The bright side of the whole situation is that people are starting to realize the importance of science and scientists. But the problem is that very few of the practicing scientists are involved in political activities, trying to change the system from within. What's your opinion about scientists taking this opportunity to get involved in policy?
Dylan Roskams-Edris: What’s important right now in the midst of the crisis for those of us not going into the lab and doing research on COVID-19 is to identify and document the importance of sharing and the importance of the involvement of scientists in making political decisions. So identify, name, and then afterwards advocate with example why it’s important to involve scientists in the political decision making process and why it’s important to change the incentives when it comes to research.
Richard Gold: We already have networks of scientists who work together. Scientists have undertaken the Human Genome Project. When SARS-1 came out, there was significant sharing. So we already have the building blocks for open science. But what we haven’t achieved yet is to convince people to actually believe their eyes, believe the evidence. People are now seeing that, in fact, open science does work, that there is acceleration in knowledge production.
And policymakers… You know, how many times have I gone to bureaucrats or those working for ministers and talked about open science? And they say: yeah, yeah, yeah… But no one does anything about it. And now, suddenly, they are embracing open science! The conversation has started: COVID-19 is responsible for this.
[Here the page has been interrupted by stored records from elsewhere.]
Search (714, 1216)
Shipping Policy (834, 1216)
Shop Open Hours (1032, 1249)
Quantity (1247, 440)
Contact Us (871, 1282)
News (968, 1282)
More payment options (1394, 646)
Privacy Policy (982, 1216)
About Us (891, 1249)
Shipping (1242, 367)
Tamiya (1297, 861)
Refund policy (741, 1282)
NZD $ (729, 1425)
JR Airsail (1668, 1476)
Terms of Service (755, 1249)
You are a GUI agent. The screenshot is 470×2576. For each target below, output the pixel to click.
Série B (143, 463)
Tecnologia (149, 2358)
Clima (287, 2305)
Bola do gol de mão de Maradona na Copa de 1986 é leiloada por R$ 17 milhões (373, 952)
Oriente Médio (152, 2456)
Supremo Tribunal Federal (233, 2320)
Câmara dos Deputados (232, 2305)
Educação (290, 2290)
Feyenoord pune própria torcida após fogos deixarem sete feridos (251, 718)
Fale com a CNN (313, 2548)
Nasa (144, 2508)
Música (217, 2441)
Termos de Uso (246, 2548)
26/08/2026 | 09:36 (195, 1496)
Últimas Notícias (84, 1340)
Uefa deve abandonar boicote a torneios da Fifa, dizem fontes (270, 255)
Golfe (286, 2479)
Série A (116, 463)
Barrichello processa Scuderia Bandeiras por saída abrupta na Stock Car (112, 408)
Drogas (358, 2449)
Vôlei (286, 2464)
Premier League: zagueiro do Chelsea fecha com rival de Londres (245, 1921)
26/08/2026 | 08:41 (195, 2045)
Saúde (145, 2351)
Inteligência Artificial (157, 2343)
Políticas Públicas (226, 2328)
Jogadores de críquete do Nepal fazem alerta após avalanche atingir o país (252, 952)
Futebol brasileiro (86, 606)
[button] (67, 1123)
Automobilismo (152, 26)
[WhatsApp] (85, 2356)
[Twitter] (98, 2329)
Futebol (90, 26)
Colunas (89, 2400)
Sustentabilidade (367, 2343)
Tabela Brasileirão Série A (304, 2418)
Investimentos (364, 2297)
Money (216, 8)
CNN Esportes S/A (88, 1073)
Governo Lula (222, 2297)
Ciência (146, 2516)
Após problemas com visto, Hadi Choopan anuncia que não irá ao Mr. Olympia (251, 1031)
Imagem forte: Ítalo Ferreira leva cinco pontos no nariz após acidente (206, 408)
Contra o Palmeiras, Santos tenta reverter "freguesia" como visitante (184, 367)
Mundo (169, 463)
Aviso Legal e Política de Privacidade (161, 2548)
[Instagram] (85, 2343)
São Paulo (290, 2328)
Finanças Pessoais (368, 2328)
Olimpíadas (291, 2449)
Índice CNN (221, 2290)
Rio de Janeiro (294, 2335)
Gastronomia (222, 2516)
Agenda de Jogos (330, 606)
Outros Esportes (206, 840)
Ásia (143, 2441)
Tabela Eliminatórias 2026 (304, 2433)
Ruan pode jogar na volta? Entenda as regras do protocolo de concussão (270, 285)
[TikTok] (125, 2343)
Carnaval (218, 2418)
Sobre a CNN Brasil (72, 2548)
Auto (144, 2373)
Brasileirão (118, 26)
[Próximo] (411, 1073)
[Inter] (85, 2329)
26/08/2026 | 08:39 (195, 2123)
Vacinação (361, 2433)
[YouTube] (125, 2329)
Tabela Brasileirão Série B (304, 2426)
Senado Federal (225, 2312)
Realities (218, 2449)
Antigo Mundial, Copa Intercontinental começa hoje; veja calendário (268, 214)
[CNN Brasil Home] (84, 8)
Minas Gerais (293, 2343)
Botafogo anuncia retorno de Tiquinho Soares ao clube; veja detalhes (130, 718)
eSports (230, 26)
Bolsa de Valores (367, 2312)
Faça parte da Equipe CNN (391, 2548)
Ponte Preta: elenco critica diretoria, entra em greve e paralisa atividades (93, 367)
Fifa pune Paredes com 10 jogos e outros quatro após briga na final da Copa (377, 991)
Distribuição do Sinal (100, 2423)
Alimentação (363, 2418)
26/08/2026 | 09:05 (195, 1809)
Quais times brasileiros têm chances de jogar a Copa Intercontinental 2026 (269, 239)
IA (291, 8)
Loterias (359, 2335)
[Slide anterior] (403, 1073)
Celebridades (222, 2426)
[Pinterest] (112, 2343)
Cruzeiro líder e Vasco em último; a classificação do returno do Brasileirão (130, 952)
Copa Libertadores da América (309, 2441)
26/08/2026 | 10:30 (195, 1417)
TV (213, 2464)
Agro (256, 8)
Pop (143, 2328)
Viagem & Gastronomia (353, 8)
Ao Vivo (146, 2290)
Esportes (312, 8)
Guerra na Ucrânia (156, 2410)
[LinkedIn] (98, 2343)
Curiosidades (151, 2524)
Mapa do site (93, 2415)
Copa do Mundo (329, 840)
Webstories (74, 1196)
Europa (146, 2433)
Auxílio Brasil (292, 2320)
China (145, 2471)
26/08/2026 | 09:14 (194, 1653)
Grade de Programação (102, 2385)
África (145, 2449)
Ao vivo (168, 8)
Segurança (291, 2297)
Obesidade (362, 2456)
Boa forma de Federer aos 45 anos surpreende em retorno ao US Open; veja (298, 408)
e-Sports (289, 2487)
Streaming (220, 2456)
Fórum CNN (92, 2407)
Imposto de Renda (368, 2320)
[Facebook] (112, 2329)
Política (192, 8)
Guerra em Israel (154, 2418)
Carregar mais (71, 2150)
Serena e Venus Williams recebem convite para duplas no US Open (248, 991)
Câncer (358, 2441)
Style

I agree with Dylan that we need to document this and remind them of it, going back to universities and telling them: “You know, what you used to do hasn’t worked, try open science.” There’s some theoretical work on the economics and on the legal side that needs to be done, but I think we need to take advantage of the crisis to change the way we do things..
The idea is that we’re learning a ton. People are starting to pay attention to open science. The question is: can we capitalize on this? There’s a tipping point that needs to be reached, where people simply accept open science as a way of doing research and development. We need patient groups to push it, we need more institutions behind it. The field of rare diseases is a perfect example where the existing system does not provide incentives. If we can just get granting councils and foundations to start issuing open science calls…if we get 15% of science working in the open and that becomes successful, then this approach will take over.
You know, it’s really your generation that’s going to drive the change. Older generations were doing other things, but this must be driven by the young researchers and stories like Rachel’s. There is this fear that if I share everything, I’m never going to get hired, nobody would want to work with me, and the fear is unjustified. The idea of open science will succeed if you can attract a new generation of researchers who believe in open science even if the administration fails to acknowledge it properly. So the question is: Will it happen next year? Or when enough of us are convinced that it’s the right thing to do? Are we looking at a 10 year horizon? I don’t know. But I’m convinced that it will happen!